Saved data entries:

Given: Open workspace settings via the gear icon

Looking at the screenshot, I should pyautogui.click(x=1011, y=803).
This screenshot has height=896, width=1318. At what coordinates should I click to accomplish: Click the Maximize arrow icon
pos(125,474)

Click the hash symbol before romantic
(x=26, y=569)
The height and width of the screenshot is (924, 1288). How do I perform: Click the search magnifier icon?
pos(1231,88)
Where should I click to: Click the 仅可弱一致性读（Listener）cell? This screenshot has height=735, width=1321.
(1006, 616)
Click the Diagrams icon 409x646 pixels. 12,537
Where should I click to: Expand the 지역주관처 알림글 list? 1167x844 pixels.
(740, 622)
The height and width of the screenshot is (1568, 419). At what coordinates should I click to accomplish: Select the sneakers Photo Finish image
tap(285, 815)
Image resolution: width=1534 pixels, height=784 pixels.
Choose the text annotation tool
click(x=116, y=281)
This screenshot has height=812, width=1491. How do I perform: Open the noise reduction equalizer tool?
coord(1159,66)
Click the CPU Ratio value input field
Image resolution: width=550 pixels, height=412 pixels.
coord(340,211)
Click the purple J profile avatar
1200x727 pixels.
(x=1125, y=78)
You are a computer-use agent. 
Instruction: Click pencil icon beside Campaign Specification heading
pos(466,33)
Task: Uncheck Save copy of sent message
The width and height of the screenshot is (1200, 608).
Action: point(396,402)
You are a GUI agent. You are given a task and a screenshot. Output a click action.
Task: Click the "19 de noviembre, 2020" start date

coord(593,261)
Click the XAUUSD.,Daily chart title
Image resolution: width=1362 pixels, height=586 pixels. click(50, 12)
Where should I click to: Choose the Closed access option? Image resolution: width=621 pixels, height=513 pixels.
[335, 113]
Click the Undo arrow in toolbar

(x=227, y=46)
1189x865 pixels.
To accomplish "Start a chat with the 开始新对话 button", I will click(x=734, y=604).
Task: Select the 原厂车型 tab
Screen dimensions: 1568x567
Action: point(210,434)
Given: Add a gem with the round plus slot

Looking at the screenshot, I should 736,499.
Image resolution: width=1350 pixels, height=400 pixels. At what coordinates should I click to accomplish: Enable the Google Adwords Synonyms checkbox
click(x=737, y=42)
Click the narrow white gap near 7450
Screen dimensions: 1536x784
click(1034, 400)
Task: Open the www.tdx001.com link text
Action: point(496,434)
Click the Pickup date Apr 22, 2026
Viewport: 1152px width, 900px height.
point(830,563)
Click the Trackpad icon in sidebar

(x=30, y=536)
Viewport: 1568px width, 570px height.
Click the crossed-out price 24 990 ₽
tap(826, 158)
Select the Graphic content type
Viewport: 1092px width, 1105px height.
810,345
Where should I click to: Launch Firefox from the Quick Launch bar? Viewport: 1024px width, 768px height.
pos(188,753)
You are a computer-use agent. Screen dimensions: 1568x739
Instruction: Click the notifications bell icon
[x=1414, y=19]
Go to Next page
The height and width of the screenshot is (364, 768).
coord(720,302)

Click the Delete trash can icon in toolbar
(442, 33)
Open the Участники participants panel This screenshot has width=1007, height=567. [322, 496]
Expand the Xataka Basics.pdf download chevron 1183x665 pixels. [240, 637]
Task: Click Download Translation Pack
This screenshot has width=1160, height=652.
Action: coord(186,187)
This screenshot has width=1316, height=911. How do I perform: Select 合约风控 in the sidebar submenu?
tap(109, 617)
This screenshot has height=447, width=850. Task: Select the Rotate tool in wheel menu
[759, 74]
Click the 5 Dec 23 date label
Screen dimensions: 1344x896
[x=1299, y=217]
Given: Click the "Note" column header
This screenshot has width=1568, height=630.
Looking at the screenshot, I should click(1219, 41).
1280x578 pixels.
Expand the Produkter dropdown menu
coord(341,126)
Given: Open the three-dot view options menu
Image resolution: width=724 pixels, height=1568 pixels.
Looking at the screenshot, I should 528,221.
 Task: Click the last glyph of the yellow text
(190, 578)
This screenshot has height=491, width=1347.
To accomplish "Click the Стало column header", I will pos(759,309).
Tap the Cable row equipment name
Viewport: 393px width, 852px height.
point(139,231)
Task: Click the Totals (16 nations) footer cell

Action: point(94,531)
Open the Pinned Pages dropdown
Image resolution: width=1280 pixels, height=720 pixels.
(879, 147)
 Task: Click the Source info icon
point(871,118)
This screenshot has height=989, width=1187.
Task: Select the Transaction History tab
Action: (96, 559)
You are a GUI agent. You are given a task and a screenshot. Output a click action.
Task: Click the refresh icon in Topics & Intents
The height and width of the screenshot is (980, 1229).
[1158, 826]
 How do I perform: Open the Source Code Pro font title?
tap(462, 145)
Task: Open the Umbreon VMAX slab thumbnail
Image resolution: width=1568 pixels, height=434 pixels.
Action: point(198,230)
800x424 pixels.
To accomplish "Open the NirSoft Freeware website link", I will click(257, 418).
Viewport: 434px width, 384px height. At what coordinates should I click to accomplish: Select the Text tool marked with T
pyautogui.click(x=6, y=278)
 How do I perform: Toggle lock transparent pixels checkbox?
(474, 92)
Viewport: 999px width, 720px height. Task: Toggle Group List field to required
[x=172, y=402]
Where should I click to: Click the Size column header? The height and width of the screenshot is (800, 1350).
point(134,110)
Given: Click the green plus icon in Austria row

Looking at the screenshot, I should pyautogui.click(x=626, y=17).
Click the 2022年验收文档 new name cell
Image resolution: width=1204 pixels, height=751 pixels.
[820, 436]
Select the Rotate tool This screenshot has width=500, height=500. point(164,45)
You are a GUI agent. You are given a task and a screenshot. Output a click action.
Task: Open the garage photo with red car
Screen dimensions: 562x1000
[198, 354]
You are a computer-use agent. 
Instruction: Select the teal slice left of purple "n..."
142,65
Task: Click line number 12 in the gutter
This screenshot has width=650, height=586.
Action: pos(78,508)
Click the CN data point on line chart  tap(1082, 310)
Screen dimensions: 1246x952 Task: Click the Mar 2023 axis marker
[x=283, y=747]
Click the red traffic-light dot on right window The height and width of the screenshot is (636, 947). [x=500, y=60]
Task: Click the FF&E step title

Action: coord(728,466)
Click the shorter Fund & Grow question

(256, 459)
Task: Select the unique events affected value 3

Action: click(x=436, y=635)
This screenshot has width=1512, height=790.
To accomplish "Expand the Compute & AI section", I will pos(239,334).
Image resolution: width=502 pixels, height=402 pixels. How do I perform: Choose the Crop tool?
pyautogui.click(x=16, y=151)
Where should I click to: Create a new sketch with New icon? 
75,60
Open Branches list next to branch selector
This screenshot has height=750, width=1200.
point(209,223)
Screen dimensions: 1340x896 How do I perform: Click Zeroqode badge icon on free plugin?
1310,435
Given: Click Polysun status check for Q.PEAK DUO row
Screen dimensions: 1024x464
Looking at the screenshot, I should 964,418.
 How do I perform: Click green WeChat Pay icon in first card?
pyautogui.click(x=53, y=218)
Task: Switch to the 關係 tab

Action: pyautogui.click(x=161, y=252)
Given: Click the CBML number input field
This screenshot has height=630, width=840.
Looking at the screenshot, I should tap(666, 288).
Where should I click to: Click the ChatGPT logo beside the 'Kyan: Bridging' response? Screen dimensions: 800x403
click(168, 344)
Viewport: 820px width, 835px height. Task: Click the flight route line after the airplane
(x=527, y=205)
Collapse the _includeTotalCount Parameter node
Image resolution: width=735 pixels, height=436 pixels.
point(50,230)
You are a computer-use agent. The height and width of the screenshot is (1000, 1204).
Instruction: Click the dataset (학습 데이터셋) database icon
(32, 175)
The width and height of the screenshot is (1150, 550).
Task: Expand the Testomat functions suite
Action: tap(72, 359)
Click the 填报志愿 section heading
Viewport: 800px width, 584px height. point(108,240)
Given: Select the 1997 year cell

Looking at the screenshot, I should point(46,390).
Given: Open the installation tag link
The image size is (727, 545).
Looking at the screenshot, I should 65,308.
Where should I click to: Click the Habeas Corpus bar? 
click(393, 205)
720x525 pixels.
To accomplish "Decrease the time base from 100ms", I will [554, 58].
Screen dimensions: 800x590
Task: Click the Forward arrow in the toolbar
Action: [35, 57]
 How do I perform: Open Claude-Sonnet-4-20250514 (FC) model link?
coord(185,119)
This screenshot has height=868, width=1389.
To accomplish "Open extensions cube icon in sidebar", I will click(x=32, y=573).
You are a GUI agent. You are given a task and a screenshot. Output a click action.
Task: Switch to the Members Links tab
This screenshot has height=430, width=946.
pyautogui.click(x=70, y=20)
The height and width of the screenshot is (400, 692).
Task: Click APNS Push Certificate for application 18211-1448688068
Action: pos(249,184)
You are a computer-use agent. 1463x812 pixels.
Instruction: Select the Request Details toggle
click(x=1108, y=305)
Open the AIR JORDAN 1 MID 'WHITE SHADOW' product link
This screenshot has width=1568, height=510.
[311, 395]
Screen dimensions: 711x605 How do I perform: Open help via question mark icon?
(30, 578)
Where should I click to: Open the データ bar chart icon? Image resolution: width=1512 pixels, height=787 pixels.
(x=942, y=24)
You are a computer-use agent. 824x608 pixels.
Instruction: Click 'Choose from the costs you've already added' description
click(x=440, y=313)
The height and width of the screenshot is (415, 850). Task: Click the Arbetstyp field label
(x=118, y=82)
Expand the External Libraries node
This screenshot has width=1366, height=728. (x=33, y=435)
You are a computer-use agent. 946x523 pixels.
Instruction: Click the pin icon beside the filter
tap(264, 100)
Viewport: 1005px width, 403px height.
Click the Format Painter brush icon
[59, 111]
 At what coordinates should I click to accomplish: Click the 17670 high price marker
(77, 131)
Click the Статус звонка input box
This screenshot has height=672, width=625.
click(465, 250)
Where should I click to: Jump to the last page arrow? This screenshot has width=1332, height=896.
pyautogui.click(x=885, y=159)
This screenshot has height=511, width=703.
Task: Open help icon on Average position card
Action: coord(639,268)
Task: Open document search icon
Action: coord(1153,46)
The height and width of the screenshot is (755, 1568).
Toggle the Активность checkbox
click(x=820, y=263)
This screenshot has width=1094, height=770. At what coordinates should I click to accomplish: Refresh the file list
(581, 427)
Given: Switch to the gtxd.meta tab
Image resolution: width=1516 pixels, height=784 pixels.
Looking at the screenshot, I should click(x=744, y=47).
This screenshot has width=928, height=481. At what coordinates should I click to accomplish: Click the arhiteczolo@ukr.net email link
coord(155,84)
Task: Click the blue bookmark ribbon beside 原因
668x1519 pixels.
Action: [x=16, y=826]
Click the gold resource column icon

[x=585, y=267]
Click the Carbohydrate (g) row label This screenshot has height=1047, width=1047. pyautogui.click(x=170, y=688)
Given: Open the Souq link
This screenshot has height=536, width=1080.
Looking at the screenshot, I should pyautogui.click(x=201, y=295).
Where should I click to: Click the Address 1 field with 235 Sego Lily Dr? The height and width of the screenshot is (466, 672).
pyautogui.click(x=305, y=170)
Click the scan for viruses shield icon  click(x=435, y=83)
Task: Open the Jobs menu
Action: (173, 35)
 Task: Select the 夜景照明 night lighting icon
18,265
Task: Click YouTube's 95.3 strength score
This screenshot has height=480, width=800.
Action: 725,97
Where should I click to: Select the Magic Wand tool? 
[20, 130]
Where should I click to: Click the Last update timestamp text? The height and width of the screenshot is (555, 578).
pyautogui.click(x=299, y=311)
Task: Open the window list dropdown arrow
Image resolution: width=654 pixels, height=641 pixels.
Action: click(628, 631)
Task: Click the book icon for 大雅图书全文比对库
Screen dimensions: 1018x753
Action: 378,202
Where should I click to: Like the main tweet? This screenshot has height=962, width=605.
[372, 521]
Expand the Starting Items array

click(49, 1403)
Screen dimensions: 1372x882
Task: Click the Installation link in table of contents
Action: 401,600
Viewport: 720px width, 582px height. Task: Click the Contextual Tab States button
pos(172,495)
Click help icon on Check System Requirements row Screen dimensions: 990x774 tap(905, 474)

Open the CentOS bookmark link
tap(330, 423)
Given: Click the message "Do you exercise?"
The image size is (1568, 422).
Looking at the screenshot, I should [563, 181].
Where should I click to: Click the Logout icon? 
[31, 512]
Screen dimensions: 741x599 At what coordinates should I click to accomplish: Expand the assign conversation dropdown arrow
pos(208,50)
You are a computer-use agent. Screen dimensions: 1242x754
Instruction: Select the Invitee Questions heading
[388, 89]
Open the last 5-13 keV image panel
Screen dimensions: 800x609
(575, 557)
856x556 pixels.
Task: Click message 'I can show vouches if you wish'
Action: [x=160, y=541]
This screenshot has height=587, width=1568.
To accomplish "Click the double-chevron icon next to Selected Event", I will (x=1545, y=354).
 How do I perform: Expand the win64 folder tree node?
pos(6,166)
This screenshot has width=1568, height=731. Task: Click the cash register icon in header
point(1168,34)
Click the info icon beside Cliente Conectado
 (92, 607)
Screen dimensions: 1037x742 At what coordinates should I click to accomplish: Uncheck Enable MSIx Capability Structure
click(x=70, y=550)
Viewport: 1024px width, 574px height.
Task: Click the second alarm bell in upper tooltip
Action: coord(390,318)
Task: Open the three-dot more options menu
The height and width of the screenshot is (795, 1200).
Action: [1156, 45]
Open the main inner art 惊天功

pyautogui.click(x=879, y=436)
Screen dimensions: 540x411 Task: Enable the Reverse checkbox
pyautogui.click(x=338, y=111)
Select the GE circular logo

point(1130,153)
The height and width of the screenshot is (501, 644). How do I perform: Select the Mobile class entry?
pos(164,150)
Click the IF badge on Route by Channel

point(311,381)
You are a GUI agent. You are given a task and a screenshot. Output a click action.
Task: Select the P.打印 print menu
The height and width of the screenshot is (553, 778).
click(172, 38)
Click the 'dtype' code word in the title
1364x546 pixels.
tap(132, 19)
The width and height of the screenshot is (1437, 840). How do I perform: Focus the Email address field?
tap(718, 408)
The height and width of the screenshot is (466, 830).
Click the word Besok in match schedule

→ WORK ITEM: Scan the entries above for the string "panel" and copy each line that contains it.

→ ANSWER TO THE PROBLEM:
Open the Участники participants panel This screenshot has width=1007, height=567. [322, 496]
Open the last 5-13 keV image panel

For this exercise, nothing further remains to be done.